* [Source passage]:

──────

Its family-friendly story line, universal themes and catchy music have resulted in numerous productions of
Joseph and the Amazing Technicolor Dreamcoat; according to the Really Useful Group, by 2008 more
than 20,000 schools and amateur theatre groups had successfully put on productions. By 2017 consider
that number substantially increased.
Various stories from the Old Testament have become the basis for films, television shows and live
productions - such as Noah' Ark, The 10 Commandants, Jonah and the Whale, Samson and Delilah, and
David and Goliath.
All successful stage productions based on material from the Old Testament have a few things
in common; they start out with a singular, simple, family friendly story premise - they all contain
an applicable moral lesson and they don't take artistic liberties with Biblical teachings.
Too many watch dogs will call you out if you do.
In 1992 I saw Al Pacino as King Herod, Sheryl Lee as Salome and Suzanne Bertish as Herod's
wife Herodias, and Salome's mother in the Broadway play Salome. Oscar Wilde's take
on the seven veils story at Circle In The Square. While Wilde put his own spin on the subject matter, he
distort the Biblical version
in which King Herod lusts for his stepdaughter, Salome, who asks him to bring her the head of John the Baptist
in exchange for her favors.
Those are some of the problems with the concept musical Song of Solomon.
In 2011 Pacino made Wilde Salomé an American documentary-drama film written,
directed by and starring Al Pacino. An exploration of Oscar Wilde's play Salomé, the film premiered
at the 68th Venice International Film Festival. At the festival, Pacino was presented with the Glory to the Filmmaker
Award and the film won the Queer Lion award.
The official CD description of the Song of Solomon story line: "an epic love story. In ancient Israel,
David's bloody wars are coming to an end, and the road is treacherous and uncertain for Israel's future. ... Song of Solomon is the King's quest to find Almah while he struggles for peace, redemption, and humanity."
I'm not sure in whose religious scripture that "peace, redemption and humanity" sentence can be found.
The creators of this CD may be well meaning and sincere. However, when anyone attempts to create an artistic piece based
upon religious dogma, scripture or teachings, you've got to be careful. Such an effort might even be held to a higher
standard. There are those who might feel that either deliberately misleading, or lying by omission, isn't - kosher.

──────

* [Records supplied]:
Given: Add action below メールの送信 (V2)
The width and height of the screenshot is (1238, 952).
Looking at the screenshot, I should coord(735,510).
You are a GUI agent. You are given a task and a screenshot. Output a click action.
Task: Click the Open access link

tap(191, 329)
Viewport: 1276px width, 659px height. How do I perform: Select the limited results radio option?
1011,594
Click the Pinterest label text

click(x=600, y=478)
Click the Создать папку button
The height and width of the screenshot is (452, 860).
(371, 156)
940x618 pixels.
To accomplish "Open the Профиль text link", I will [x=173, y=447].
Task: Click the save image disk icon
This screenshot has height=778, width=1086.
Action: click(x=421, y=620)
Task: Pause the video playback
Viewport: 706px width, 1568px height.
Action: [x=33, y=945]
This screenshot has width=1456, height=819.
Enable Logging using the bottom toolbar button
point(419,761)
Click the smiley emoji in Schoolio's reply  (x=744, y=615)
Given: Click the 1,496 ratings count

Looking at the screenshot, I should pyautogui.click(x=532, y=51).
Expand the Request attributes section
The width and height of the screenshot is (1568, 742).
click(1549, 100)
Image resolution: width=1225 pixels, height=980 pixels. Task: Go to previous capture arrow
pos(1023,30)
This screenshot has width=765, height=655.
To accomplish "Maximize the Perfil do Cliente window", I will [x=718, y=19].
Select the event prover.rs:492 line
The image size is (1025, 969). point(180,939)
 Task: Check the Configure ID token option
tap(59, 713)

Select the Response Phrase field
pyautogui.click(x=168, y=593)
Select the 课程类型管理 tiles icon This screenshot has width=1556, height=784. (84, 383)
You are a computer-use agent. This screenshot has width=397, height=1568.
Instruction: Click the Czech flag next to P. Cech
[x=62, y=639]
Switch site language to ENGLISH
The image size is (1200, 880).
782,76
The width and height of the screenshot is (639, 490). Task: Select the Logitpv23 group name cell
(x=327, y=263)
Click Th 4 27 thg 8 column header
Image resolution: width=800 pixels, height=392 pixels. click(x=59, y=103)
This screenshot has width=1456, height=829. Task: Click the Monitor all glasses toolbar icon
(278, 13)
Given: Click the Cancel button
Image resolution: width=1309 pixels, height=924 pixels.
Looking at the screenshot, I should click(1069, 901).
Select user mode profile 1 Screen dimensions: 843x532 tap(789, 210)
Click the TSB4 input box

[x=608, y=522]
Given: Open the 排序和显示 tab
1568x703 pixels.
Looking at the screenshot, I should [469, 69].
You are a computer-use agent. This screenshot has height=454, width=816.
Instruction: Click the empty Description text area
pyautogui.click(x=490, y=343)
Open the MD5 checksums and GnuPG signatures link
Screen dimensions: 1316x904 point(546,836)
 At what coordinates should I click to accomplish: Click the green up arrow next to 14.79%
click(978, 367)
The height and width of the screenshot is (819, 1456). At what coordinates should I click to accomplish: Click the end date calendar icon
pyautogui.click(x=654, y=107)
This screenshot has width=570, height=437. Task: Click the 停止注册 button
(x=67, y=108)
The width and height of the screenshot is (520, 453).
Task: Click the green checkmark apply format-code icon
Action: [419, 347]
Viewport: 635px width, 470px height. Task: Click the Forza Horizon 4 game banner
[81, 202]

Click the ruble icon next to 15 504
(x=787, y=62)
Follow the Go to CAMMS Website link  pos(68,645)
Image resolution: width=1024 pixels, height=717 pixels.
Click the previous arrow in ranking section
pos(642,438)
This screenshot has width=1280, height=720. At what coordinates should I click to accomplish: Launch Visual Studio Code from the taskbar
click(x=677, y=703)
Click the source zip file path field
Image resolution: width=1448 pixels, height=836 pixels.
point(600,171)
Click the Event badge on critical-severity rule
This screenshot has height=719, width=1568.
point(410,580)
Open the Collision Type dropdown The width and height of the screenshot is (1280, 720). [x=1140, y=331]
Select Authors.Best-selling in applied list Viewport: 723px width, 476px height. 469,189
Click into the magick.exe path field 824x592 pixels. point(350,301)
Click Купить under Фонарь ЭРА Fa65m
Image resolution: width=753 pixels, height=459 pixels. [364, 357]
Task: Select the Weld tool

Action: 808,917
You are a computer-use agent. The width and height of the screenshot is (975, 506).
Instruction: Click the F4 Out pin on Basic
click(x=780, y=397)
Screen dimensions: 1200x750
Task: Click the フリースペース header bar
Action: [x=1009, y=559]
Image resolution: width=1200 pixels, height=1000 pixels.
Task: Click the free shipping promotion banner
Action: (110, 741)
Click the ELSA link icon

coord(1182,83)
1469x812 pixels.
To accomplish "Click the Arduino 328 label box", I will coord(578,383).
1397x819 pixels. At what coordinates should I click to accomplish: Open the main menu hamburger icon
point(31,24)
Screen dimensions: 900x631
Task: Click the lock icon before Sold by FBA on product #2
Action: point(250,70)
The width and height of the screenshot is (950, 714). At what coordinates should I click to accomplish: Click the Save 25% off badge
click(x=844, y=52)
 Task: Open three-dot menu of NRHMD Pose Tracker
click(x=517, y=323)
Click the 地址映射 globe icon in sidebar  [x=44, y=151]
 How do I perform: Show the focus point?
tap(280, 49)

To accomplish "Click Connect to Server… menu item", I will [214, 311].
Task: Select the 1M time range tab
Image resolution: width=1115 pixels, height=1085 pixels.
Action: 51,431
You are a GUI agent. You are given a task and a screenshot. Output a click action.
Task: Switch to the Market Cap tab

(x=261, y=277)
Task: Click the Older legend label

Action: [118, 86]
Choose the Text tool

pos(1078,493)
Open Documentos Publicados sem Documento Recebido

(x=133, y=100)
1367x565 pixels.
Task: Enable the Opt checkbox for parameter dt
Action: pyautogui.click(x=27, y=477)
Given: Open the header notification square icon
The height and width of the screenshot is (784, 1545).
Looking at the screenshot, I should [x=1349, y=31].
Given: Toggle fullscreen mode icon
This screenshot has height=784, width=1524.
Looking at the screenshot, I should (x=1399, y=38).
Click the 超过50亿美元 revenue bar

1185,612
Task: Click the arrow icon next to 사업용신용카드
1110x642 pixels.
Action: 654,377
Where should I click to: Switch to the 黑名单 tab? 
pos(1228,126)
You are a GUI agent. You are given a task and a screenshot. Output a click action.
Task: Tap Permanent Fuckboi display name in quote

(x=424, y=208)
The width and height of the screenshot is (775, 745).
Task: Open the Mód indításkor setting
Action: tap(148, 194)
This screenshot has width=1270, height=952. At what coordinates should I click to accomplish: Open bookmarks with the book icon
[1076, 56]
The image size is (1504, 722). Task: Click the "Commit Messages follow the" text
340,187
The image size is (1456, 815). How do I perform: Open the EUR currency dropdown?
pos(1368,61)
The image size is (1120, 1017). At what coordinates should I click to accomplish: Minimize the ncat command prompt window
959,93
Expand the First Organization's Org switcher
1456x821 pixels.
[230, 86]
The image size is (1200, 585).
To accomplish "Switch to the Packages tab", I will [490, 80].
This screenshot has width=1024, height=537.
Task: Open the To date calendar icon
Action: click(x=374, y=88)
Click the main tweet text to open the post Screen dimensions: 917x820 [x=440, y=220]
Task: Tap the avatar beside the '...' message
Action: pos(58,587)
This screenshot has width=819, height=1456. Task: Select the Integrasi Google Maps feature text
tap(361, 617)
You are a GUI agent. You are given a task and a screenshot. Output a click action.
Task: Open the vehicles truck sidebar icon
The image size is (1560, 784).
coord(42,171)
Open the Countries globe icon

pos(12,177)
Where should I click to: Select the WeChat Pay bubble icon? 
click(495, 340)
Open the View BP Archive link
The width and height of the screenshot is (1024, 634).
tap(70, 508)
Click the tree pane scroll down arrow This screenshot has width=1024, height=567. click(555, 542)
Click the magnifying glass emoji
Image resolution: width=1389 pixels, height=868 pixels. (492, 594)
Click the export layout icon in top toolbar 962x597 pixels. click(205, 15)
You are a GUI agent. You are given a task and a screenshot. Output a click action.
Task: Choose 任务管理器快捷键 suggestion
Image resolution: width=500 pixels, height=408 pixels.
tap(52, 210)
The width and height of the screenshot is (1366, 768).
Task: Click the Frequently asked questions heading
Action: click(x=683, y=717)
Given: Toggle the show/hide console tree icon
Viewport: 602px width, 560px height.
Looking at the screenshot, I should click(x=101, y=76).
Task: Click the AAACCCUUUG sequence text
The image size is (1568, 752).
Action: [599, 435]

──────

* [Set problem A]: List every performer the passage on Biblical stage productions names from the 1992 Broadway play Salome, each with the role given.
* [Set problem B]: Reproduce the part of the passage on Biblical stage productions that opens with the words containing "The official CD" and closes with "isn't - kosher.".
* [Set problem C]: Summarize the passage on Biblical stage productions in two sentences.

* [Full answer A]: Al Pacino as King Herod; Sheryl Lee as Salome; Suzanne Bertish as Herodias, Herod's wife and Salome's mother

* [Full answer B]:
The official CD description of the Song of Solomon story line: "an epic love story. In ancient Israel,
David's bloody wars are coming to an end, and the road is treacherous and uncertain for Israel's future. ... Song of Solomon is the King's quest to find Almah while he struggles for peace, redemption, and humanity."
I'm not sure in whose religious scripture that "peace, redemption and humanity" sentence can be found.
The creators of this CD may be well meaning and sincere. However, when anyone attempts to create an artistic piece based
upon religious dogma, scripture or teachings, you've got to be careful. Such an effort might even be held to a higher
standard. There are those who might feel that either deliberately misleading, or lying by omission, isn't - kosher.

* [Full answer C]: Successful stage productions drawn from the Old Testament share a simple, family-friendly premise and a moral lesson, and they take no artistic liberties with Biblical teachings. The concept musical Song of Solomon is criticized on these grounds, because anyone who creates an artistic piece based on scripture must be careful and may even be held to a higher standard.